M Manns 1, P Buggisch 2, S Mauss 3, T Berg 4, G Teuber 5, M Schuchmann 6, P Marcellin 7, J Heathcote 8, J Sorbel 9, F Rousseau 9
  • 1Medizinische Hochschule Hannover, Gastroenterologie, Hepatologie und Endokrinologie, Hannover, Germany
  • 2IFI Institut für Interdisziplinäre Medizin, Leberzentrum Hamburg, Hamburg, Germany
  • 3Gemeinschaftspraxis, Düsseldorf, Germany
  • 4Charité, Universitätsmedizin Berlin, Campus Virchow-Klinikum, Medizinische Klinik mit Schwerpunkt Hepatologie und Gastroenterologie, Berlin, Germany
  • 5Johann Wolfgang Goethe-Universität, Zentrum für Innere Medizin, Frankfurt am Main, Germany
  • 6Johannes Gutenberg Universität Mainz, I. Medizinische Klinik und Poliklinik, Mainz, Germany
  • 7Universite de Paris, Clichy, France
  • 8University of Toronto, Toronto, Canada
  • 9Gilead Sciences Inc., Durham, United States

Introduction: Tenofovir disoproxil fumarate (TDF) is active against lamivudine resistant hepatitis B virus (HBV). Response to TDF treatment in a subset of patients from the phase 3, studies 102 (HBeAg-negative patients) and 103 (HBeAg-positive patients) previously treated for >12 weeks with lamivudine or emtricitabine (LAM-experienced) was compared to LAM-naïve patients in these two studies.

Goal: To determine if the safety and efficacy of TDF treatment is comparable at week (W) 96 in LAM-experienced and LAM-naïve patients.

Methods: In studies 102 and 103, CHB patients were randomized 2:1 to double-blind, once daily TDF 300mg or adefovir dipivoxil (ADV) 10mg. At W48, patients with a W48 biopsy initiated open-label TDF for up to 7 additional years. A total of 426 patients were initially randomized to TDF (51 LAM-experienced and 375 LAM-naïve). The majority of LAM-experienced patients were HBeAg-negative (N=41).

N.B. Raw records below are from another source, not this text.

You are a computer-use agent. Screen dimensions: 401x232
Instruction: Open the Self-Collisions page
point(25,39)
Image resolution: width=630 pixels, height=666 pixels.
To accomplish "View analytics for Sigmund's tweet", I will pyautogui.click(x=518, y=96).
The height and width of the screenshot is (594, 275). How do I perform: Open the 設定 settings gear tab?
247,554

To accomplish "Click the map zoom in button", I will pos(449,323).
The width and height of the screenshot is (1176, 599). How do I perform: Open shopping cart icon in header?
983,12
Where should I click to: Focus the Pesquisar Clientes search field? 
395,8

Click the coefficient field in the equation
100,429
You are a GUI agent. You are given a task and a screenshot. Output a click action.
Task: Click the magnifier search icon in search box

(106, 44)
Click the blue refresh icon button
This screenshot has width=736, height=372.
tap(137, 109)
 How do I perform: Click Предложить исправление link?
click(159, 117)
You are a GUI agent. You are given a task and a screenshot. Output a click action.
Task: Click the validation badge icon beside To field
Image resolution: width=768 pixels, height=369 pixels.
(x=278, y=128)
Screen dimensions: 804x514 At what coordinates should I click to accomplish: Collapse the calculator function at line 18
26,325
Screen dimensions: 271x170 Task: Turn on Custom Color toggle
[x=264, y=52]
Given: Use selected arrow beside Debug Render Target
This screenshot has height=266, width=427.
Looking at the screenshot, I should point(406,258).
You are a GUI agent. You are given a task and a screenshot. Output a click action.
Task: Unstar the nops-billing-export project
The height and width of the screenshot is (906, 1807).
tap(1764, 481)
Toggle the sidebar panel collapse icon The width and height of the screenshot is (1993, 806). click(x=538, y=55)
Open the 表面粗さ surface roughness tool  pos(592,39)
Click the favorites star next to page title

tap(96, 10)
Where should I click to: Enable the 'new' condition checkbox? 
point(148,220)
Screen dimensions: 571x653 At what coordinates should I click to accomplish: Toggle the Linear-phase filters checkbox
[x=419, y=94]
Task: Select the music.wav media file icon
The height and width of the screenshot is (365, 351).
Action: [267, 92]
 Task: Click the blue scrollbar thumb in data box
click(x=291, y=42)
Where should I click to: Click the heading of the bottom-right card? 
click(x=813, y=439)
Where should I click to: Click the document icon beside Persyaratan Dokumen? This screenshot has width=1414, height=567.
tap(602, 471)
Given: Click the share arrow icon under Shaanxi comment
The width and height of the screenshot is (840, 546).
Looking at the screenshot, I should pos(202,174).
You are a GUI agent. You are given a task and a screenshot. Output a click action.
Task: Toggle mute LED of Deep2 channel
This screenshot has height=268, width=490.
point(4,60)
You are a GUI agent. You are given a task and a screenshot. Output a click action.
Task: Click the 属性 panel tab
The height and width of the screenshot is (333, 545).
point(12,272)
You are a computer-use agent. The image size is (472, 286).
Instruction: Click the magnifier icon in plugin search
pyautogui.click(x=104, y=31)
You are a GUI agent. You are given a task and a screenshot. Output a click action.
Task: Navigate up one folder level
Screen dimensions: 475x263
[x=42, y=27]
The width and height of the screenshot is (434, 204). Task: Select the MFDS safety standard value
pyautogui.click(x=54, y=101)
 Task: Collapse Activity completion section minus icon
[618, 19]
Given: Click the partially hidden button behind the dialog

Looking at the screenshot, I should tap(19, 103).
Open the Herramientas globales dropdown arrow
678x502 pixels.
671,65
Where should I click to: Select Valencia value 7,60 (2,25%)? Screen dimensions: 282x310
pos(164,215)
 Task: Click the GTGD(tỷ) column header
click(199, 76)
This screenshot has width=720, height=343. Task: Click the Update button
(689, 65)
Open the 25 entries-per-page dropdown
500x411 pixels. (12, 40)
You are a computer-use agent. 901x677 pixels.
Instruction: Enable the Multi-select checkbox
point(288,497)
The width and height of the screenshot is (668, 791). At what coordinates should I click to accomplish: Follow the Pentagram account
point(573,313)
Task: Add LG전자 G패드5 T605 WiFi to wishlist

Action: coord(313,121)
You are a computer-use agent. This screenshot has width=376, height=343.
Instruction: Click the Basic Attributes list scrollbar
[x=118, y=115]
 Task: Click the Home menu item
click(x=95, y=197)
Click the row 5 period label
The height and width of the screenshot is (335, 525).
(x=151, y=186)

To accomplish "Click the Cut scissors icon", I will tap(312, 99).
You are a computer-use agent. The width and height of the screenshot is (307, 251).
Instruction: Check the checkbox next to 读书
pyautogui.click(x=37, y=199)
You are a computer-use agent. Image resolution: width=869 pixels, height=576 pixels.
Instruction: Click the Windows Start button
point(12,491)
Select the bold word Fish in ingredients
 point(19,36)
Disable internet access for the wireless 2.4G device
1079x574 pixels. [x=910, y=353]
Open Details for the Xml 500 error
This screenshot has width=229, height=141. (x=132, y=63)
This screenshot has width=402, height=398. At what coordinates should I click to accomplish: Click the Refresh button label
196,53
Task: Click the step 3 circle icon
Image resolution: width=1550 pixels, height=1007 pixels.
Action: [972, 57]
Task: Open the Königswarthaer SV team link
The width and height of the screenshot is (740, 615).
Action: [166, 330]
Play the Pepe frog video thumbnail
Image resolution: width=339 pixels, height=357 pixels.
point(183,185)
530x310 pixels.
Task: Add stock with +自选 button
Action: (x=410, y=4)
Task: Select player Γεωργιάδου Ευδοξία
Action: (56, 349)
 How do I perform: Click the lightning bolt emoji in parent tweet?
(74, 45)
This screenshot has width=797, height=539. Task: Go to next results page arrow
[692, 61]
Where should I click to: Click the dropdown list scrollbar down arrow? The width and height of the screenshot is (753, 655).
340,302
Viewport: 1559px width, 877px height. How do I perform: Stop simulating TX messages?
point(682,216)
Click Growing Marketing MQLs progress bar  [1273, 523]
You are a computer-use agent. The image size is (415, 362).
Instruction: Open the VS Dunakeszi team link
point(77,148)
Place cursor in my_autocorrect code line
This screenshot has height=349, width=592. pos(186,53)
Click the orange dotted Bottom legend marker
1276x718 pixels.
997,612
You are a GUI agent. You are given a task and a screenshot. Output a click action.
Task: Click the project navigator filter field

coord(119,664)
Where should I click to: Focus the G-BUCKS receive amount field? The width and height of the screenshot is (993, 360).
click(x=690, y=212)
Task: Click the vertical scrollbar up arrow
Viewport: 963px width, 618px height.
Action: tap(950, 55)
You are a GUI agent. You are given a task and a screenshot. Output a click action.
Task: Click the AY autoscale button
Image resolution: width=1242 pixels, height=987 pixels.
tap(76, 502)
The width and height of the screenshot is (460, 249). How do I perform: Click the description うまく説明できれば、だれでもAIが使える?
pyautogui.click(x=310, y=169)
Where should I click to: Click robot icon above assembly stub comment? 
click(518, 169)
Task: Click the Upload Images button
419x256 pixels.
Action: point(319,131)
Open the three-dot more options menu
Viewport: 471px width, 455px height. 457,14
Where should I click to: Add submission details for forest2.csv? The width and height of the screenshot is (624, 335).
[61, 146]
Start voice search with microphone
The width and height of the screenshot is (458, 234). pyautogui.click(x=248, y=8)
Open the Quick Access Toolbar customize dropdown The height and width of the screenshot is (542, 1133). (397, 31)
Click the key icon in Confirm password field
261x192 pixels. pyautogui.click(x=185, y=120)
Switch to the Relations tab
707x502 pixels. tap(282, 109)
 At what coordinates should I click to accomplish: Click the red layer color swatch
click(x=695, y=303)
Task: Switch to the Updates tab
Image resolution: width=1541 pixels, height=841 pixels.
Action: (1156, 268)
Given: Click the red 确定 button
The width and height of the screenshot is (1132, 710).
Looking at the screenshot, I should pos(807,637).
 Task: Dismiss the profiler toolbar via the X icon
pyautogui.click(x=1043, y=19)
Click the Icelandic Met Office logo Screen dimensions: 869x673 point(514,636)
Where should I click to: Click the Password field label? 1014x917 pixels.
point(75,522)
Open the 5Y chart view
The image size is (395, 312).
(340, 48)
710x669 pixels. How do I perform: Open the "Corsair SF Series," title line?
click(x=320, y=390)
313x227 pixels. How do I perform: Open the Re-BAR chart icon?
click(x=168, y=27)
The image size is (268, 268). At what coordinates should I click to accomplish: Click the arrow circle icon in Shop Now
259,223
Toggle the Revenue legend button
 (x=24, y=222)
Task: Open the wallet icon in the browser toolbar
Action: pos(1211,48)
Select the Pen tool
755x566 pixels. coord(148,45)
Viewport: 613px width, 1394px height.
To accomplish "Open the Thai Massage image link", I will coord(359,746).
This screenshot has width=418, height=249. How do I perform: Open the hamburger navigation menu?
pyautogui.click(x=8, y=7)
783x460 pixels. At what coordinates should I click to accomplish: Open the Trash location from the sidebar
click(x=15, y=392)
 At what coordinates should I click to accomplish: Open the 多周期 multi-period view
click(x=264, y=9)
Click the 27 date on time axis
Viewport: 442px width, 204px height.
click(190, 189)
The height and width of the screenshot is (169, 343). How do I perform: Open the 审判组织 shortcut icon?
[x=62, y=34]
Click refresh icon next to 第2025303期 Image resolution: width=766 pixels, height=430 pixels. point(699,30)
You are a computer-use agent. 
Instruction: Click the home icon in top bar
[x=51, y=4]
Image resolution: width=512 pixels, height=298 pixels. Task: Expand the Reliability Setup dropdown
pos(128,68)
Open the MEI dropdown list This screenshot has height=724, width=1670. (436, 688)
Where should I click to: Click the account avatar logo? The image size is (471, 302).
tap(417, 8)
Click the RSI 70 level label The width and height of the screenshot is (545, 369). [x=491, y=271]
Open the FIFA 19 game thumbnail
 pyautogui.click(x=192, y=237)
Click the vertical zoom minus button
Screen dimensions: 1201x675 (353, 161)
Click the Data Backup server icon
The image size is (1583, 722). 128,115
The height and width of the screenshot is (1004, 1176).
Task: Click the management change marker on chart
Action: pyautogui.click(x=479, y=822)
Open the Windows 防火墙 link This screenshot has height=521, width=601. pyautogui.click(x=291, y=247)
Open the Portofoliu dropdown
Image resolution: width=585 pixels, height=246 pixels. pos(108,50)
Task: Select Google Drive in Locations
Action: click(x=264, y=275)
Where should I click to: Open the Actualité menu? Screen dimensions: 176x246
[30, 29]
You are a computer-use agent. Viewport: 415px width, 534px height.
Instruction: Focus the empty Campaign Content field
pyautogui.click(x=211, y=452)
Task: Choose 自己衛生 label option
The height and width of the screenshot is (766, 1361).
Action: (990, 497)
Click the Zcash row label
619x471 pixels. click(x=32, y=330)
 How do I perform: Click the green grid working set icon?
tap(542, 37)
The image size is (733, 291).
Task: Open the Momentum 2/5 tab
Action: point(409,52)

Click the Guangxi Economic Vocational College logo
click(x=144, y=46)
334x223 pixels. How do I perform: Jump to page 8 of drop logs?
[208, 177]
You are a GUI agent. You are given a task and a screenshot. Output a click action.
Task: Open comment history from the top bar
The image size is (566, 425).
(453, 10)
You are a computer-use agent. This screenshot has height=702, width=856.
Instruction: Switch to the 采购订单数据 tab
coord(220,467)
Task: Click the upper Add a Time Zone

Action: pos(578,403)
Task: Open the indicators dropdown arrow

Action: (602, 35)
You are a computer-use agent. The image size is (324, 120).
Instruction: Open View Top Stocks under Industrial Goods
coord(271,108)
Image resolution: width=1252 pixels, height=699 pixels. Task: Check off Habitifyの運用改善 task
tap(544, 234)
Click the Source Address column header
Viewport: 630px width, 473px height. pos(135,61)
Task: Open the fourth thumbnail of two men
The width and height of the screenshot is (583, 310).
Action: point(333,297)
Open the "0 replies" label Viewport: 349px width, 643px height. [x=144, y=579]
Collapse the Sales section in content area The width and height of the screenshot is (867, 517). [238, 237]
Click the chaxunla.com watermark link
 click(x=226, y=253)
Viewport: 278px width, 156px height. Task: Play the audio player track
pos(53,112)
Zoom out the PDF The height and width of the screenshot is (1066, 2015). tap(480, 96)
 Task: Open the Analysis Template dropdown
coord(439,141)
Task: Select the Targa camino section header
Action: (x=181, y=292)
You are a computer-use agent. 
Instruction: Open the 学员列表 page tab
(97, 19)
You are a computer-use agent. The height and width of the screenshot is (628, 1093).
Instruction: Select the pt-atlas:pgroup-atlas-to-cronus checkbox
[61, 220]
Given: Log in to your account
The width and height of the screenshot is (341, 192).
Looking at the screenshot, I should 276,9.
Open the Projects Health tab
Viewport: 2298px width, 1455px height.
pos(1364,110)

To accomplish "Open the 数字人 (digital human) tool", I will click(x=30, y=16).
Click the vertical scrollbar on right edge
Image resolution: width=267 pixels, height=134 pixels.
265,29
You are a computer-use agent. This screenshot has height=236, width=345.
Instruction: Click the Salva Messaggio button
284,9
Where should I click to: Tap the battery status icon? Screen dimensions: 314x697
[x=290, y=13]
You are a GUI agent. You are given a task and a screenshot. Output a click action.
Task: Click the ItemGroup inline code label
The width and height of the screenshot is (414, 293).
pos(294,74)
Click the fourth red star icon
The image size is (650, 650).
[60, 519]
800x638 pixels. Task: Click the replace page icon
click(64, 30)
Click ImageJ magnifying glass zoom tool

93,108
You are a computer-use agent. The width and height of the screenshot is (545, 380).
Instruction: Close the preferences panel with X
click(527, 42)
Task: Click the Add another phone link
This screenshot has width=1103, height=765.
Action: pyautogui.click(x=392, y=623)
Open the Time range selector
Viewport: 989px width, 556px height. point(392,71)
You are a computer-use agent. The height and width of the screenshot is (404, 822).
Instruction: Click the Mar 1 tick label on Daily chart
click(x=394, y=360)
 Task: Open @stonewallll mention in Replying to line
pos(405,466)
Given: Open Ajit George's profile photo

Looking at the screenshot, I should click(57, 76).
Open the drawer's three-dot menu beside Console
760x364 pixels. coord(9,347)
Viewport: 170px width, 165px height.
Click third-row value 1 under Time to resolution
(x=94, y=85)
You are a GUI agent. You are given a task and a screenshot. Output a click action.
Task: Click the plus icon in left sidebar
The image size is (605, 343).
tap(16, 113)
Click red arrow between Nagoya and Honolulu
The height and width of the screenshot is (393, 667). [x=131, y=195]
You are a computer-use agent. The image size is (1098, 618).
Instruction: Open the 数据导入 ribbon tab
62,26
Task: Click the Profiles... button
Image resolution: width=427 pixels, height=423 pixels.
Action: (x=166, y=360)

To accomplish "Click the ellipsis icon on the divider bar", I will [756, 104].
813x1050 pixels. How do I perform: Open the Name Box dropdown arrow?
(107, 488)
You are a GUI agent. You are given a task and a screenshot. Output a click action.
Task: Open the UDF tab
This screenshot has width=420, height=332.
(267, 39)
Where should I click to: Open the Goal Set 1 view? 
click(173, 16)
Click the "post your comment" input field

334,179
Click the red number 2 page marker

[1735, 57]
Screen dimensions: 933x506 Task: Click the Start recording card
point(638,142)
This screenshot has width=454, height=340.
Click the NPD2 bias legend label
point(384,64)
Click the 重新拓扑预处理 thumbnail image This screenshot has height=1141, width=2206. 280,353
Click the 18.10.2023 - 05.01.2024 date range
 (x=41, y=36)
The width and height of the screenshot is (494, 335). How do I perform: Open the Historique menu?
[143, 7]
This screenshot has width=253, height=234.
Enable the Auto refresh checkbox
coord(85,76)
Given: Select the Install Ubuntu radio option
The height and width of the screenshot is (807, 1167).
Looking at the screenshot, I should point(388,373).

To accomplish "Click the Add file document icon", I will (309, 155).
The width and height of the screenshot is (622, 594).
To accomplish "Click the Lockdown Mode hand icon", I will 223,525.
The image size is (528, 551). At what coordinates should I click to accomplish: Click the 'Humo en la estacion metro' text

Results: Forty-seven LAM-experienced patients and 350 LAM-naïve patients completed 96 weeks (2 years) of TDF treatment. Baseline demographics and disease characteristics of LAM-experienced patients included a mean age of 45 years, 78% Caucasian, 71% male and mean HBV DNA of 7.2 log10copies/mL. A similar proportion of patients achieved viral suppression (HBV DNA <400 c/mL; 69 IU/mL) at week 96 in the LAM-experienced versus LAM-naïve subgroup: 92% versus 84% (ITT) and 98% versus 95% (on-treatment). Mean ALT at W96 in LAM-experienced and LAM-naïve patients was 31.7 U/L and 35.5 U/L, respectively. No LAM-experienced patient achieved HBsAg loss. No HBV pol/RT amino acid substitutions associated with TDF resistance were detected through 96 weeks of TDF monotherapy in LAM-experienced patients. Cumulatively over 2 years, 2 LAM-experienced patients had serious AEs considered related to TDF (ALT flares) and no LAM-experienced patient discontinued due to an AE. No LAM-experienced patient had a confirmed decrease in creatinine clearance <50 mL/min or confirmed increase in creatinine of ≥0.5mg/dL.

Conclusion: The safety, efficacy and resistance surveillance results for 96 weeks of TDF treatment were similar in LAM-experienced and LAM-naïve CHB patients. Longer follow up is ongoing.